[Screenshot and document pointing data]

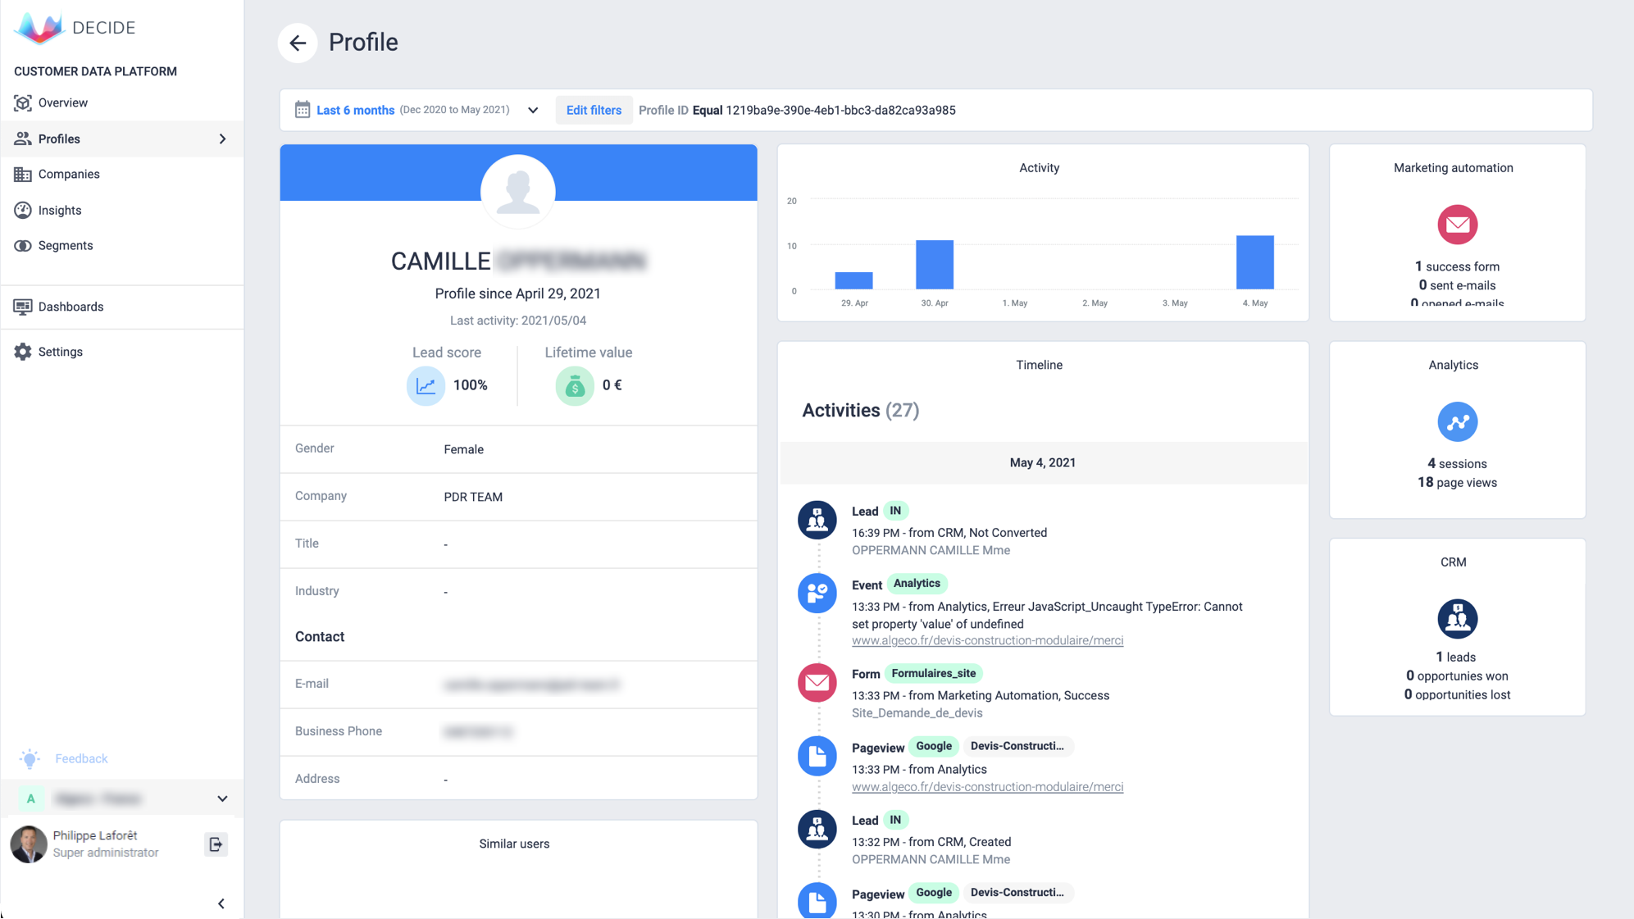This screenshot has width=1634, height=919.
Task: Collapse the account selector above Philippe Laforêt
Action: click(221, 798)
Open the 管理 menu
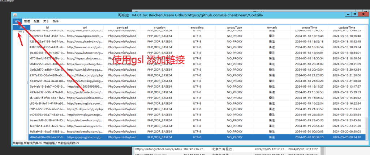This screenshot has width=370, height=155. coord(27,21)
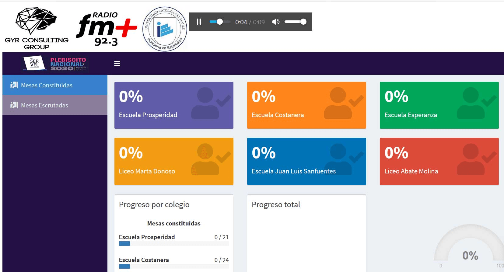Toggle the sidebar with the hamburger icon
Viewport: 504px width, 272px height.
click(x=117, y=63)
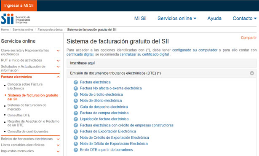The height and width of the screenshot is (156, 259).
Task: Click the arrow icon beside Factura de compra electrónica
Action: [x=76, y=113]
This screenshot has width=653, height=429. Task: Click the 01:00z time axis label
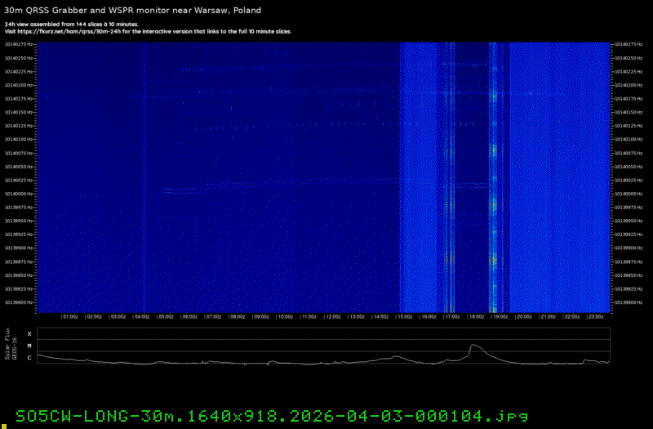(x=70, y=316)
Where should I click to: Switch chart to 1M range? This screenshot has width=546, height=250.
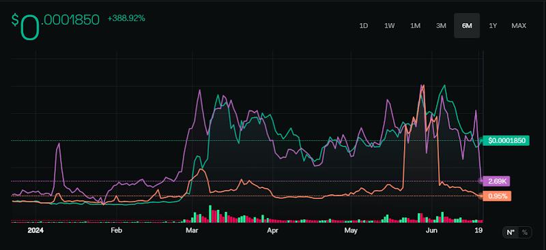tap(415, 26)
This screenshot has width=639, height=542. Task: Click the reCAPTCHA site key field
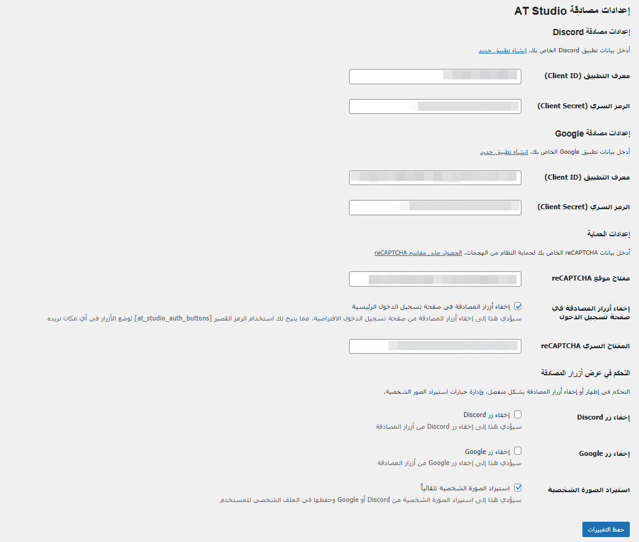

Requirements.
Reproduce every one of the entries above verbatim, line by line, and omit the pictures from your reproduction.

Exercise output.
This screenshot has width=1634, height=919.
Task: Collapse the account selector above Philippe Laforêt
Action: click(221, 798)
Open the 管理 menu
This screenshot has width=370, height=155. coord(27,21)
Toggle the sidebar with the hamburger icon
Viewport: 504px width, 272px height.
click(x=117, y=63)
The height and width of the screenshot is (156, 259).
Task: Click the arrow icon beside Factura de compra electrónica
Action: [x=76, y=113]
This screenshot has width=653, height=429. Task: Click the 01:00z time axis label
(x=70, y=316)
Where should I click to: Switch chart to 1M range? This screenshot has width=546, height=250.
tap(415, 26)
This screenshot has width=639, height=542. Task: Click the reCAPTCHA site key field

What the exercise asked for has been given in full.